It is clear that a social media site is the equivalent of a congested city, where anyone from prison inmates to social predators can lurk. Add in the schoolyard bullies and budding sociopaths and the encounters that a child can have ranged from traumatic to downright deadly.
But the specific age groups that would corral people into particular levels and areas of access would have to be determined by some factors, such as grade in school, age within a range of years and other factors, such as the parent’s or guardian’s determination.
These sites are more than capable of setting up filters that compartmentalize the age groups. It would not be challenging to have age group segregated segments of Facebook, Twitter, and other social networking sites, then to read the computer’s identity and registration information in the same way that spammers and others computers stay banned when the owner violates the terms of understanding.

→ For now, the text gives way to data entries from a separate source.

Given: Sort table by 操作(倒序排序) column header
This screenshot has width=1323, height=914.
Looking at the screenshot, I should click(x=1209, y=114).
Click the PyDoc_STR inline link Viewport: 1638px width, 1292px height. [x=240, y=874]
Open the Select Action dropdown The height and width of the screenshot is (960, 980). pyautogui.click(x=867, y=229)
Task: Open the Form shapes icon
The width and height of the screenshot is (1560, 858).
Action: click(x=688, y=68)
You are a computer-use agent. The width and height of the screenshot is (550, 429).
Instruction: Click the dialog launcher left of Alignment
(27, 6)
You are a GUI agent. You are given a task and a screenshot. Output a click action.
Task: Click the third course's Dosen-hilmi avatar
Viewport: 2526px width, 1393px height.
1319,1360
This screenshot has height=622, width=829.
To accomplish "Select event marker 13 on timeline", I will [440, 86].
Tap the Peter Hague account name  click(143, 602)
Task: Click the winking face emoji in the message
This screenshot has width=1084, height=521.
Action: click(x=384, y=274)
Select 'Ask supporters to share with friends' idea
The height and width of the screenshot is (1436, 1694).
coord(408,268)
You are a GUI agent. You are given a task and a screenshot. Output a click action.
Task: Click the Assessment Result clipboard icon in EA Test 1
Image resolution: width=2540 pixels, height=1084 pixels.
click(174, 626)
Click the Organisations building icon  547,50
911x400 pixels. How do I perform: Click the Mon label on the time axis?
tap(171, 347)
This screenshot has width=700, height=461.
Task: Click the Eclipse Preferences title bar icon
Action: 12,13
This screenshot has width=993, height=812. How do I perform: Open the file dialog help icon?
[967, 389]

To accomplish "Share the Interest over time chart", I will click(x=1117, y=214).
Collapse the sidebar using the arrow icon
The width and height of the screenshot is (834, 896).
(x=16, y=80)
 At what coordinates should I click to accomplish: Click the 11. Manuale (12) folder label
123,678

At a very simplistic level: It seems that the sites could efficiently use algorithms, security certificates and those same intrusive cookies that give information to anyone who buys it to determine the user’s age or grade level in school (one of the first things that children identify with). Advertisers and others can buy data from profiles or other areas. Thus, it should not be difficult to set up blocks to the general site and to put children with children and with their families only.
The sites could efficiently use the same intrusive technology to determine if certain statements that predators make are showing up in age-specific areas and track the individual who is making them. The sites could use the same intrusive technology to easily determine if a child is using a public or other computer to log in or register as an adult for an unsupervised session.
The bottom line is that there is the software, hardware, and technology for identifying when a child is online or has logged into a social networking site. There is technology for identifying the age group and for directing the child to the appropriate areas of the site while blocking problematic or adult areas.
But until these technologies become less advertiser-centric and are set free for the blanketed protection and separation of the various age groups, there will be no way to rely upon every parent or guardian to keep control over where their children go and what their children do online.
There is not a lot that a parent or guardian can do to label every problematic site on the web. Parents cannot ensure that their kids will not use a friend’s computer for unsupervised browsing. There is almost nothing that can be done until the social networking sites stop slacking off on creating more child-only areas and start putting more tools in the tool chest for parents to work with.
As long as a significant majority of parents and guardians keep saying that “there is nothing we can do,” then there will be no way to establish age limits for any type access to the web.
When people either begin to demand more tools and resources or when parents indicate that they will pull the plug on all access or membership in social networking sites, then something will happen.